Sono iniziati martedì sera i festeggiamenti in casa Virtus Bologna, quando Marco Belinelli ha alzato al cielo il trofeo del 17° scudetto della storia bianconera. Un tricolore che sotto le Due Torri mancava dal 2021, quando a conquistarlo fu la Virtus allenata da Sasha Djordjevic. Oggi dei componenti di quella squadra sono rimasti solamente capitan Belinelli e Alessandro Pajola, i quali nel corso delle stagioni hanno assistito all’arrivo di ciascuno dei protagonisti di questa stagione vincente. Il primo ad arrivare ad ottobre 2021 fu Isaia Cordinier, poi nella seconda metà di stagione fu il turno di Daniel Hackett e Tornike Shengelia dal CSKA Mosca. Tutti e tre giocatori che in pochi anni sono riusciti ad entrare nel cuore dei tifosi virtussini, ma se c’è uno in particolare che ha avuto un impatto fondamentale con la maglia bianconera è stato senza dubbio il georgiano.
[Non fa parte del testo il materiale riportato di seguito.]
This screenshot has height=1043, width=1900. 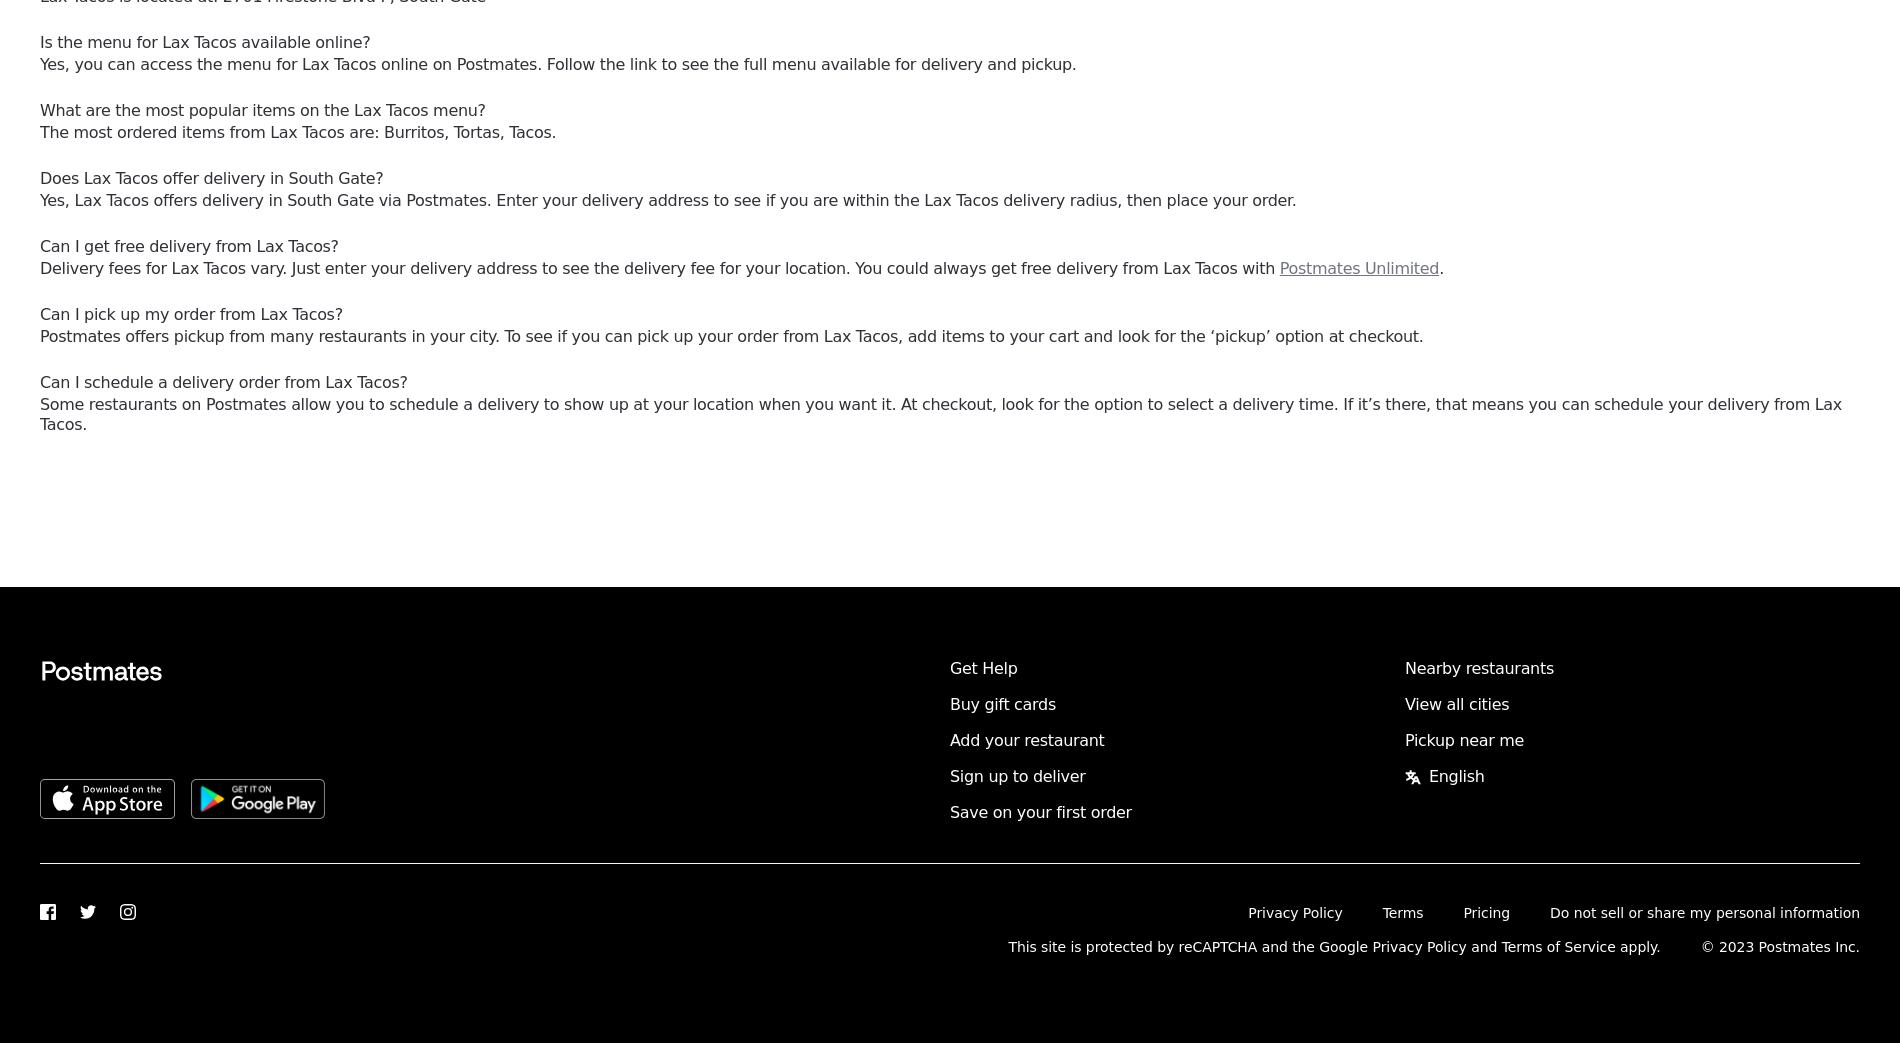 I want to click on 'and', so click(x=1466, y=946).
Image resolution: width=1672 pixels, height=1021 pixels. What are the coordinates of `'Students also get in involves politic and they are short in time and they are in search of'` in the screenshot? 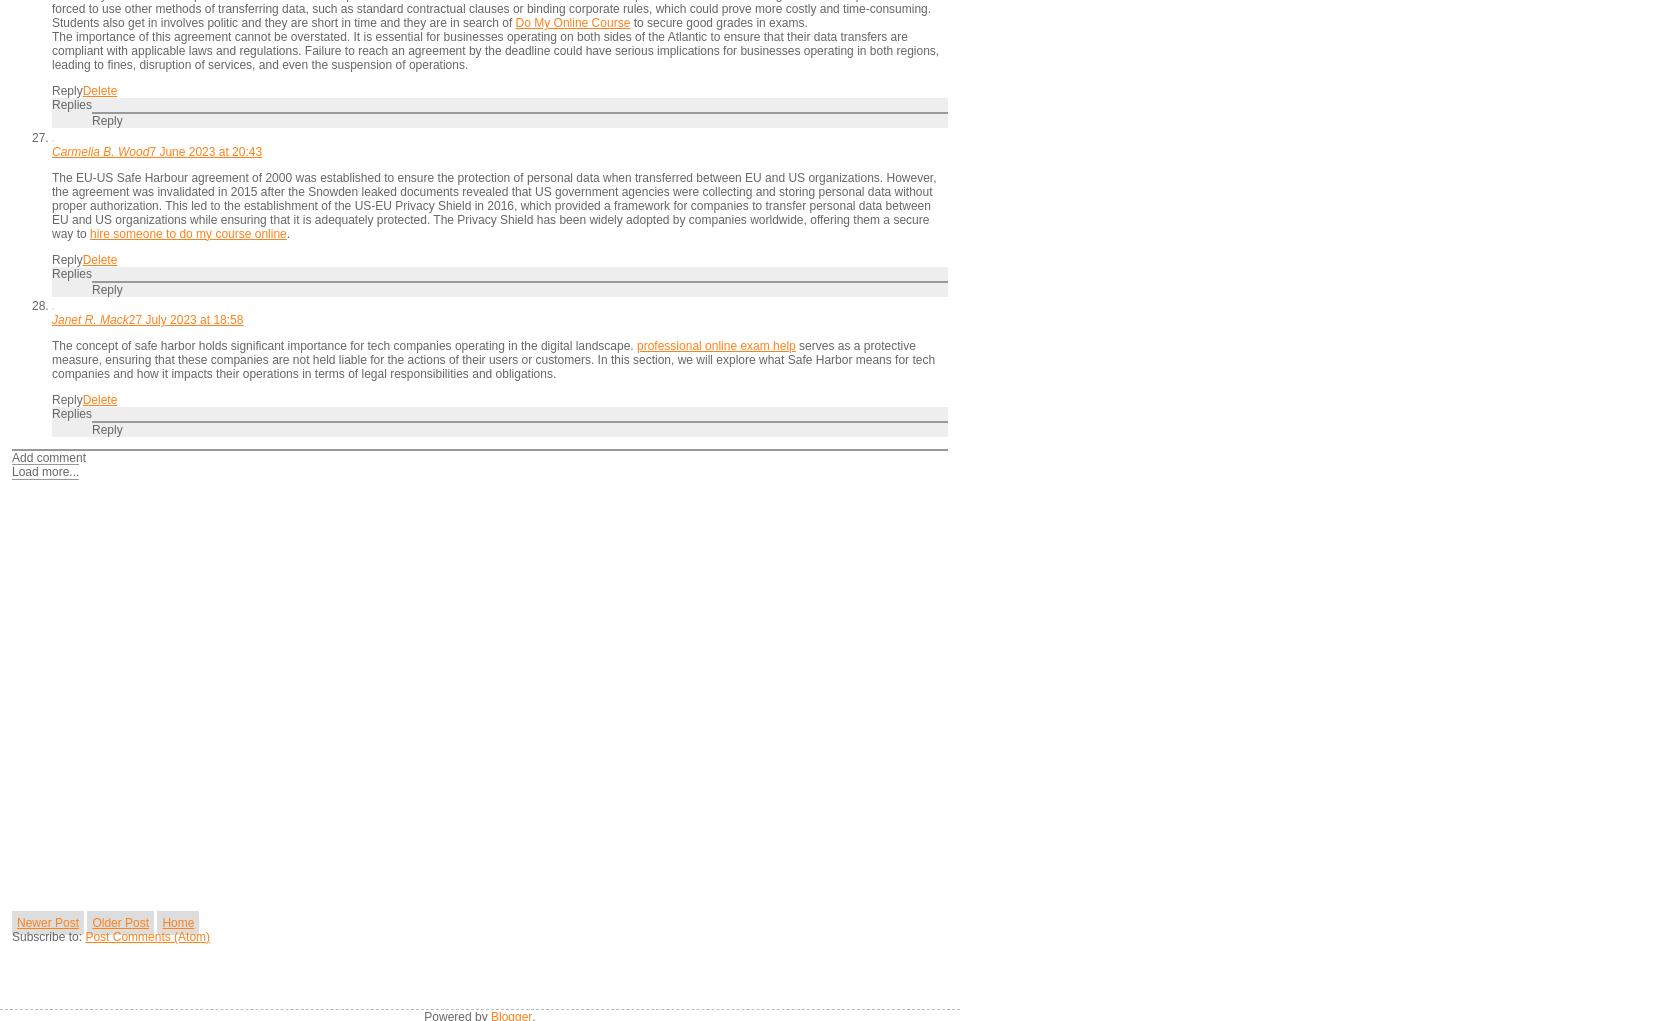 It's located at (283, 21).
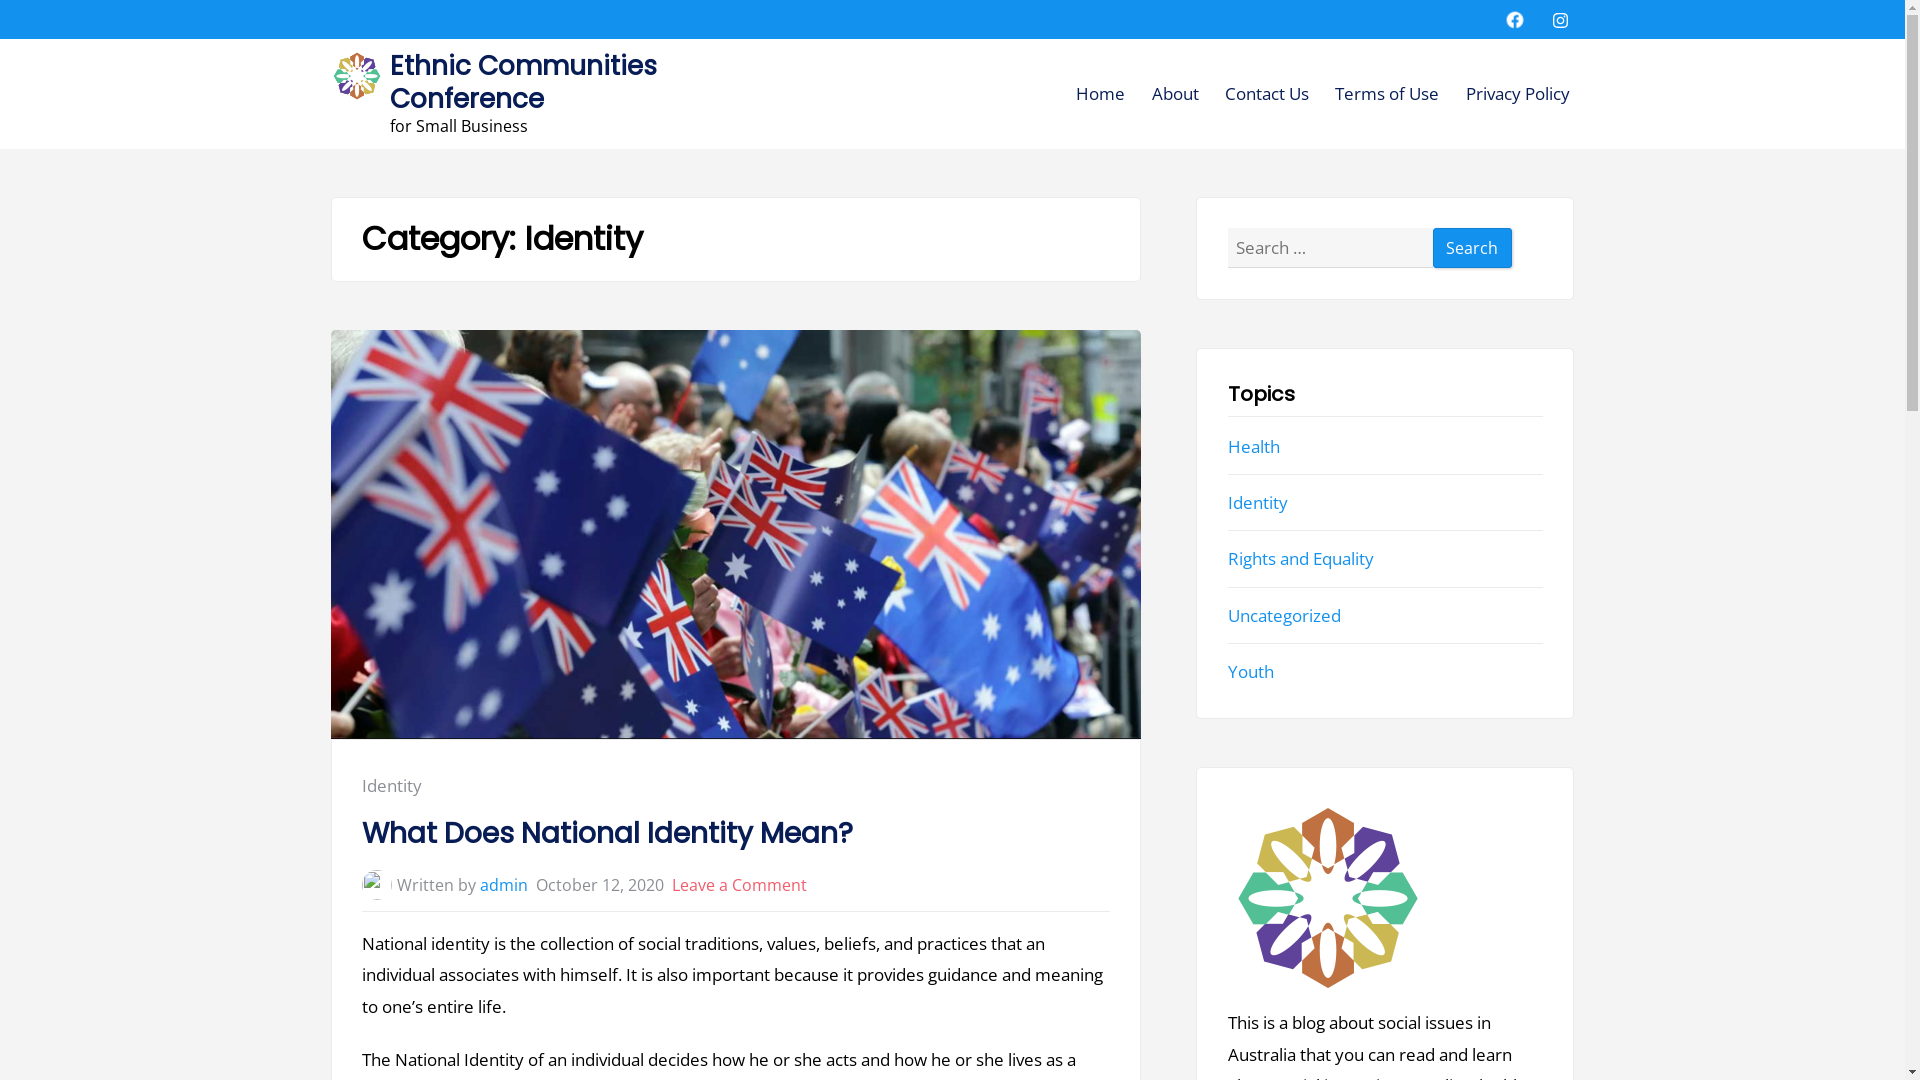 The height and width of the screenshot is (1080, 1920). What do you see at coordinates (1517, 93) in the screenshot?
I see `'Privacy Policy'` at bounding box center [1517, 93].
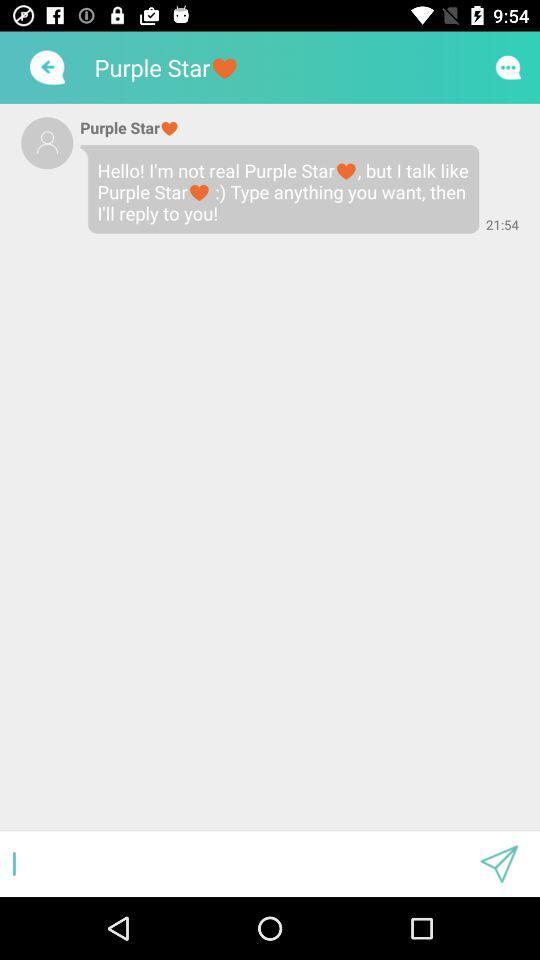 The image size is (540, 960). I want to click on the send icon, so click(498, 863).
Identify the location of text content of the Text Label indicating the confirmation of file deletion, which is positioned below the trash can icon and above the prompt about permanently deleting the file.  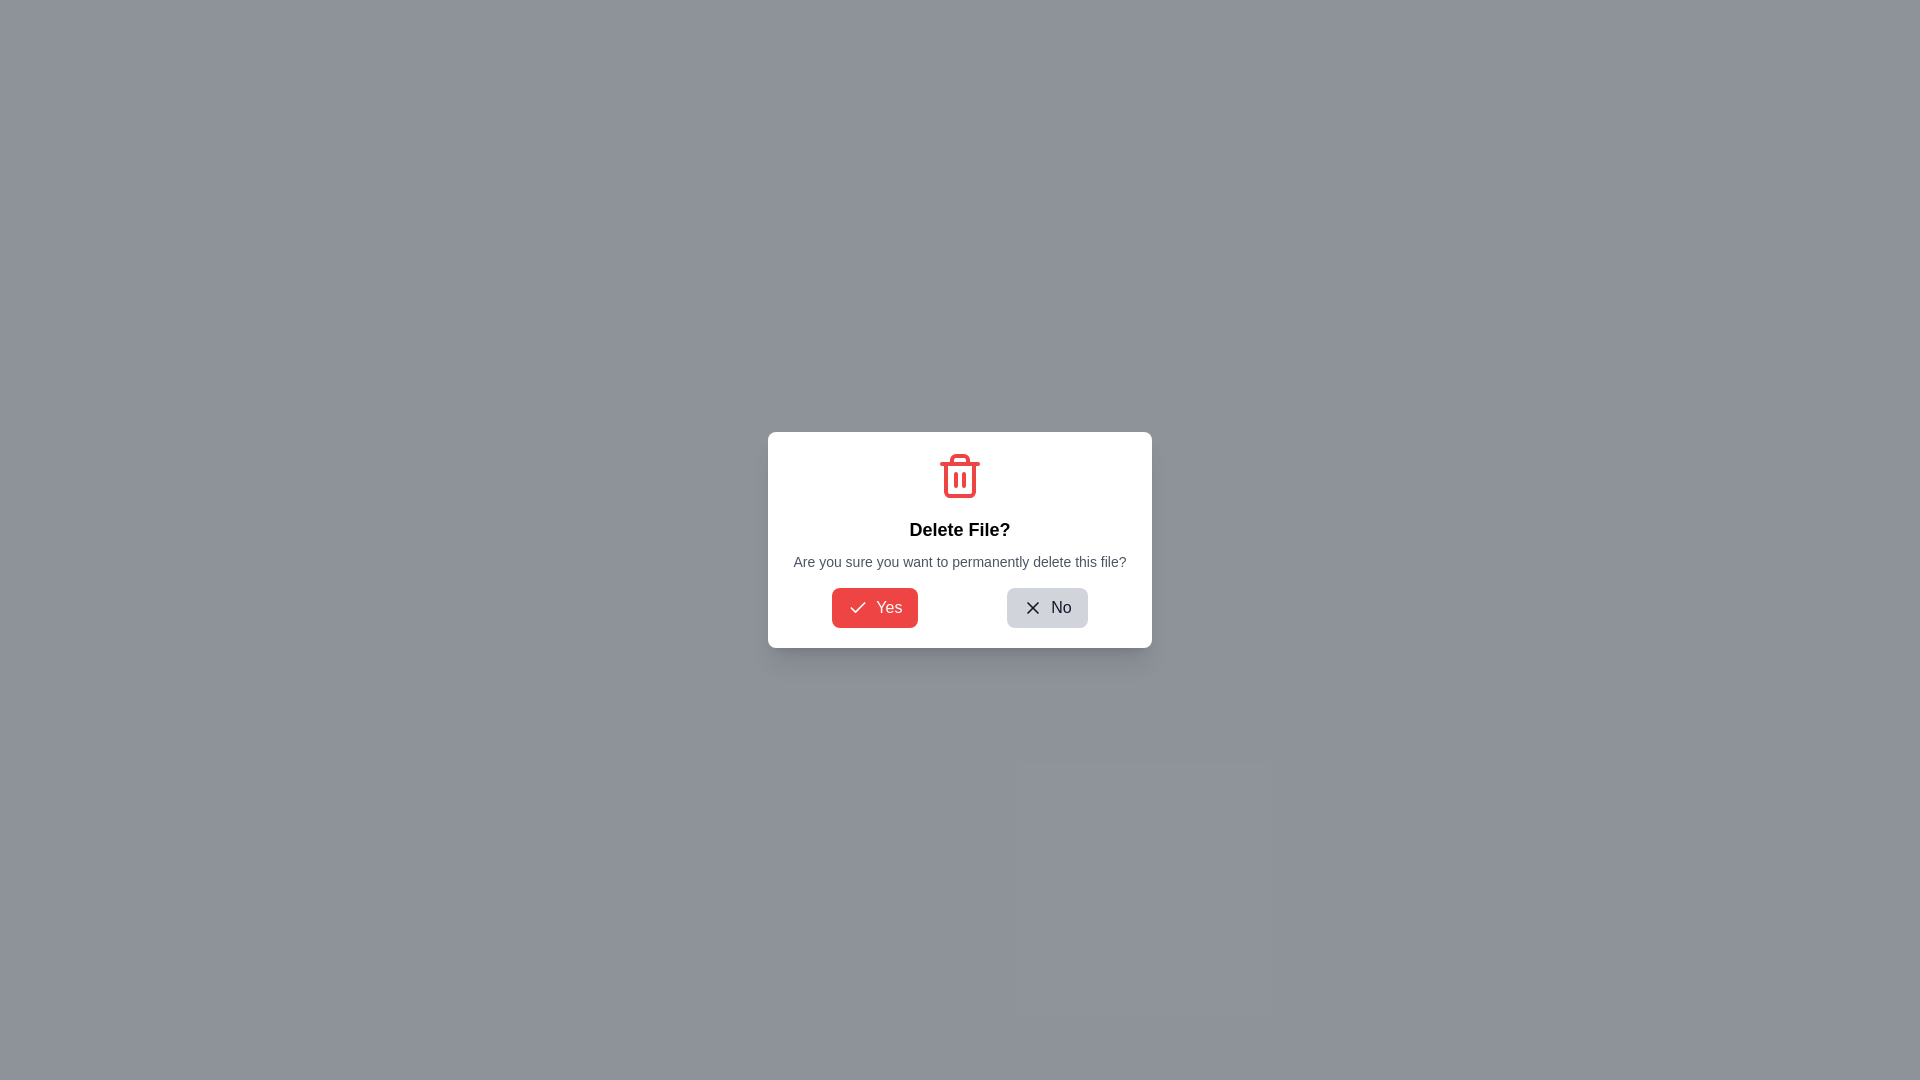
(960, 528).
Toko infatti è diventato molto più di un semplice rinforzo: si è trasformato in un pilastro tecnico, emotivo e tattico della squadra. Se la Virtus è tornata al successo in Italia, una parte importante del merito va proprio alla costanza e alla leadership silenziosa di Shengelia. Nei playoff di quest’anno ha alzato ulteriormente il livello del suo gioco, diventando un fattore chiave in entrambe le metà campo. Nelle statistiche si può vedere chiaramente il ruolo fondamentale del georgiano nel successo delle Vu Nere, ma ridurre l’impatto di Toko Shengelia ai numeri sarebbe un errore. Il suo contributo alla causa bianconera va cercato nei dettagli: una gestione lucida in un momento di tensione, una difesa forte su un cambio, una giocata spalle a canestro a gioco rotto. Sono tutte cose che non finiscono nei tabellini, ma che possono decidere una partita e, come in questo caso, anche una stagione.
L’immagine perfetta di questa leadership è arrivata nella serie iniziale contro Venezia. In gara 5, con la Virtus sotto di 5 lunghezze a 3 minuti dal termine, coach Dusko Ivanovic decide di buttare nella mischia il georgiano, seduto in panchina dalla palla a due a causa del trauma cranico rimediato in Gara 3. Risultato? 7 punti in 3 minuti e vittoria della Virtus che vale il passaggio del turno. Nessuna esultanza plateale, nessun gesto sopra le righe: solo una concentrazione feroce e lo sguardo di chi sa cosa vuol dire vincere ad alti livelli.
Un giocatore con un passato importante in Eurolega, ma che ha scelto di sposare la causa della Virtus quando ancora non era nella massima lega europea. I playoff di quest’anno non sono stati solo la conferma di tutto ciò, ma anche l’ultimo atto dell’avventura vincente di Shengelia alla Virtus. Il prossimo passo nella sua gloriosa carriera sarà Barcellona, come confermato anche dal patron Zanetti al termine di Gara 3. D’altronde non poteva che chiudersi così, con uno scudetto regalato a quella che ormai Toko potrà chiamare per sempre la “sua” gente.